Metformin has long been recommended as the first-line therapy for the treatment of T2DM. The drug induces a minimal risk of hypoglycaemia and limits glucocorticoid-induced hepatic and peripheral insulin resistance. Metformin greatly improves hepatic insulin sensitivity by counteracting gluconeogenesis and lipogenesis in the liver while increasing GLP1 secretion and glucose utilization in the gastrointestinal tract, thereby lowering glycaemia167. Despite widespread use in T2DM, evidence of the effectiveness of metformin to counterbalance glucocorticoid treatment is fairly scarce. Nonetheless, glucocorticoid-mediated postprandial hyperglycaemia168 and insulin resistance169 are decreased with metformin use in patients receiving glucocorticoids who do not have diabetes mellitus.
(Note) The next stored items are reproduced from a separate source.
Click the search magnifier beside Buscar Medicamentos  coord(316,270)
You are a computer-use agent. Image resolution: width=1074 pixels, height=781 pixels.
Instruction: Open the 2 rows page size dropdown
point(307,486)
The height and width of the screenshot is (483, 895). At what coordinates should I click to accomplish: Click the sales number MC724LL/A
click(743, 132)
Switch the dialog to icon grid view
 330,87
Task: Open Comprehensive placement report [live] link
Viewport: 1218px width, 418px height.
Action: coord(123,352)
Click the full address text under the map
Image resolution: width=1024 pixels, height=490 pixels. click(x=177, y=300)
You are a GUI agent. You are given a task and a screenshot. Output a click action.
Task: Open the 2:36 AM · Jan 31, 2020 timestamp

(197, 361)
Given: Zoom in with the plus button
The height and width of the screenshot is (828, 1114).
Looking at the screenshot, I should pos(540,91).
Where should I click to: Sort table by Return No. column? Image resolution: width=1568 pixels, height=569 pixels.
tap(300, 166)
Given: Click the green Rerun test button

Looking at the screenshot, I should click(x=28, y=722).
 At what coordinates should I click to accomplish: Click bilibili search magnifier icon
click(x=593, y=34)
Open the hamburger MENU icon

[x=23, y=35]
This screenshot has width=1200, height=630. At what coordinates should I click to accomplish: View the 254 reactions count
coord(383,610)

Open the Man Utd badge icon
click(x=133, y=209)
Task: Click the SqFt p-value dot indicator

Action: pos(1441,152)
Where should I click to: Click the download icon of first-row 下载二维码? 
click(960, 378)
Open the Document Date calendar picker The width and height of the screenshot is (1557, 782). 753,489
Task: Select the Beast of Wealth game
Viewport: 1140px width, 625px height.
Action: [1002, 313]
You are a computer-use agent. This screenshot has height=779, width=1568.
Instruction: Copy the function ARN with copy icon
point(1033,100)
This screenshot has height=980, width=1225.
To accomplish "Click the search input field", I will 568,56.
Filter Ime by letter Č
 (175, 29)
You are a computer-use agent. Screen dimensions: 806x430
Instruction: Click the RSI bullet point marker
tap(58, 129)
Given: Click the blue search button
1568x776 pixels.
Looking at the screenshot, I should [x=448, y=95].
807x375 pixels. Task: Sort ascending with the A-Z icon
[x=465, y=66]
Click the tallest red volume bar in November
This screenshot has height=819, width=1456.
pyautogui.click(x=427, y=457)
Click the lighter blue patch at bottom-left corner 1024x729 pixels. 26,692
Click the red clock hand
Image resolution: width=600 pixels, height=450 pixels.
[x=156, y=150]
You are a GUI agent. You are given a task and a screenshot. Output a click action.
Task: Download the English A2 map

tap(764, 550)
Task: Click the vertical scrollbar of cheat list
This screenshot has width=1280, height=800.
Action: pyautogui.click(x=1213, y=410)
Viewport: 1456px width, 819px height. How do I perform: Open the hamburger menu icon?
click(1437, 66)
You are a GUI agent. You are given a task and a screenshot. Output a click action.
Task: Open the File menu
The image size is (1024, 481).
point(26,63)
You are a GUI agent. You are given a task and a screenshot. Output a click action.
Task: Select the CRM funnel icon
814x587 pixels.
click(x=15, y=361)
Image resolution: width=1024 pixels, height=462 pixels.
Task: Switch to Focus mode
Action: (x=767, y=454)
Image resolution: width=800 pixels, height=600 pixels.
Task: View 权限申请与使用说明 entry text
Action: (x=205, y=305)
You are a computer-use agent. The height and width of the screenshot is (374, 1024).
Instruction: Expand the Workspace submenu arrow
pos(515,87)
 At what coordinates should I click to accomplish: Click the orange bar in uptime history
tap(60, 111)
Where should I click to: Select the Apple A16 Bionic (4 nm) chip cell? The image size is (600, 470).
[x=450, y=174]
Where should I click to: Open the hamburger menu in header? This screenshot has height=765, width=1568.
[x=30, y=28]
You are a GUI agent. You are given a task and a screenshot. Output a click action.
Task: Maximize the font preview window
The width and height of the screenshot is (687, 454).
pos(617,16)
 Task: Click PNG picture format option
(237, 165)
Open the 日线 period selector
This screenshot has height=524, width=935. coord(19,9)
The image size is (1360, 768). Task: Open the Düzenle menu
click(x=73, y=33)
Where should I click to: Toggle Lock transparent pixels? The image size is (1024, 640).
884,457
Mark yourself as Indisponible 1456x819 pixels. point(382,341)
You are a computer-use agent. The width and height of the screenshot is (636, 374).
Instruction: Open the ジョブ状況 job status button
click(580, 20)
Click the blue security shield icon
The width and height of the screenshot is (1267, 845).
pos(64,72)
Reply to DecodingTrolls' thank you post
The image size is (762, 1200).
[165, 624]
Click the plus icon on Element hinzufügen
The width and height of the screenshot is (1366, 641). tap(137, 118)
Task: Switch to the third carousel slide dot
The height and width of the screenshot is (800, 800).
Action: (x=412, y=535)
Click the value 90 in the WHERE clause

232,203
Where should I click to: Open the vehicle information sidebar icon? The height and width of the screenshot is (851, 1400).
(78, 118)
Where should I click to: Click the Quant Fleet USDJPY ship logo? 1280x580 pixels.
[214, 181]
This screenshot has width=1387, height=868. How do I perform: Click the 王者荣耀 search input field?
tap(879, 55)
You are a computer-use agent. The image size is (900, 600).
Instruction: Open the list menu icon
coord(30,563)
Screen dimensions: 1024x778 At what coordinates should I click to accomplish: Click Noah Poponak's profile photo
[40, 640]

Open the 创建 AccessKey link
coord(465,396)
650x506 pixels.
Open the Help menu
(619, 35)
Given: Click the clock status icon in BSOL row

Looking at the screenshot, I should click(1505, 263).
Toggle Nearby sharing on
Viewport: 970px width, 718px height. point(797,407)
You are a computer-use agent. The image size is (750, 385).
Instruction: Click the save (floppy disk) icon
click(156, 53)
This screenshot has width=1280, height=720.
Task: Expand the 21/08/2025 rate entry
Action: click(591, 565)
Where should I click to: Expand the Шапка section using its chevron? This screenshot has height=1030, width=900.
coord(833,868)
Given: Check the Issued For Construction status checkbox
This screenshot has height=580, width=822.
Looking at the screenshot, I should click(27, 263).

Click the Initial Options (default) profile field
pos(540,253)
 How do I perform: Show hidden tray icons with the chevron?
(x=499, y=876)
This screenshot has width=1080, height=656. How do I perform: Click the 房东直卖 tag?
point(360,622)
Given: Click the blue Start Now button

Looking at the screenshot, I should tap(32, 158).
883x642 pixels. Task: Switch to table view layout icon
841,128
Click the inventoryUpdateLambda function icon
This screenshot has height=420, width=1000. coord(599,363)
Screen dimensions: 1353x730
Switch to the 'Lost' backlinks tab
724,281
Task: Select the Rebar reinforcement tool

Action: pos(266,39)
Due to its slow onset of action, metformin is considered a favourable option when low doses of intermediate-acting glucocorticoids are administered over the long term13. Metformin remains important for combination therapy with other oral hypoglycaemic drugs because it is not metabolized by cytochrome P450 enzymes, has minimal adverse effects and is low cost170. Of note, metformin is contraindicated in individuals with impaired renal function171, and should therefore be avoided in patients receiving glucocorticoids after renal transplantation.
Thiazolidinediones are robust insulin sensitizers and therefore affect the action of glucocorticoids on plasma levels of glucose by improving both hepatic and peripheral insulin sensitivity without inducing hypoglycaemia148. In addition to improving insulin sensitivity, thiazolidinediones have the ability to preserve β-cell function172. Similar to metformin, their slow onset of action limits the use of thiazolidinediones for long-term treatment in patients with glucocorticoid-induced hyperglycaemia38. In patients on long-term, low-dose glucocorticoid therapy, 6 months of treatment with pioglitazone statistically significantly reduced plasma glucose concentration 2 h post-OGTT, HbA1c and homeostasis model assessment of insulin resistance (HOMA-IR)173. Thiazolidinediones also improve diabetes-related parameters in patients with severe glucocorticoid-induced hyperglycaemia when administered in combination with insulin174. However, thiazolidinediones are less appealing compared with metformin owing to their overlapping adverse effects with glucocorticoids, including weight gain, increased risk of bone fractures and fluid retention145. Therefore, the benefits must be balanced against their complications when considering thiazolidinediones as treatment options for managing glucocorticoid-induced hyperglycaemia.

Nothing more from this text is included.